By the time I got into my junior year everything changed. I got the motivation to finish what I start and not give up so fast. I have changed from this angry person that hated everything and everyone to this person who loves anyone he meets whether or not I know them. I went to 0% of motivation to someone who won’t let anyone nor anything get him down. I feel like I have a new life and a new hope. I have found out that we all go through struggles and we are not alone because there is a God who loves and cares for each one of us. He has brought me out of the depression and darkness that surrounded me.
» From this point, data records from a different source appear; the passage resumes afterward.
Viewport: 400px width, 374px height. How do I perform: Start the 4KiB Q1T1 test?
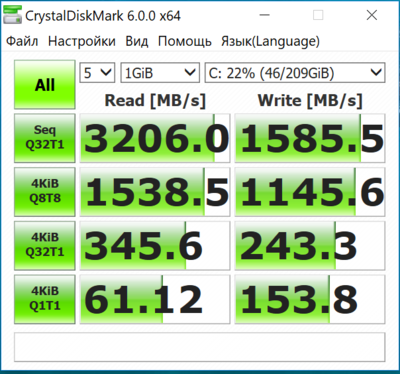(45, 299)
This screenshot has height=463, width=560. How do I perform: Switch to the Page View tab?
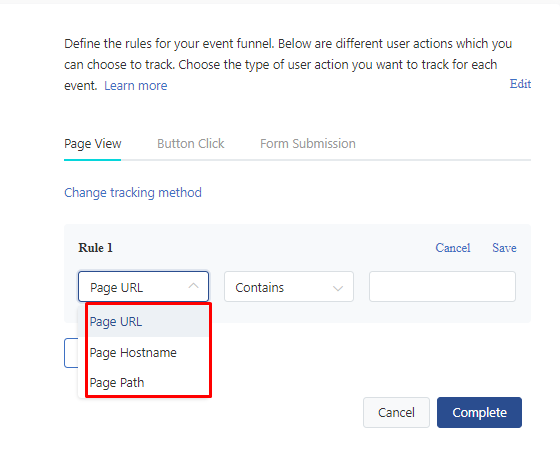[92, 144]
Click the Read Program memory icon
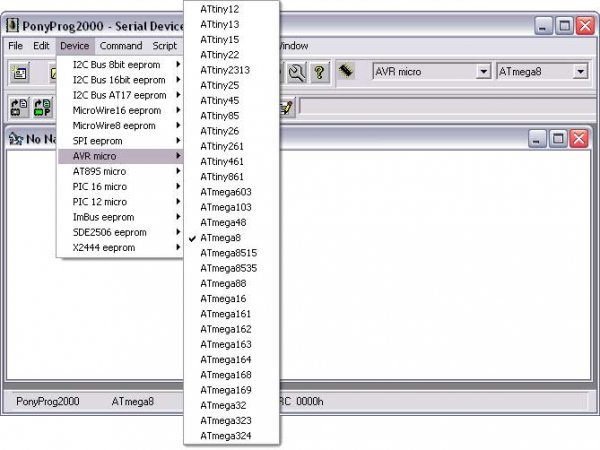600x450 pixels. coord(42,107)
I have so many plans for my future. I want to go to a discipleship college in Visalia called Foundations. I want to follow Jesus and what He has in store for me. I also want to be a doctor or work somewhere in the Medical Field. I love working with people and helping them get through their difficult situation. I want to inspire others to keep going on with their lives and remember that we can do all things through Christ. I am thinking about going to either Fresno State or Grand Canyon University after I finish at Foundations. I also want to travel the world and see every part of the world and see how my services can be needed. I love helping people and that’s my goal in life to help the poor and needy.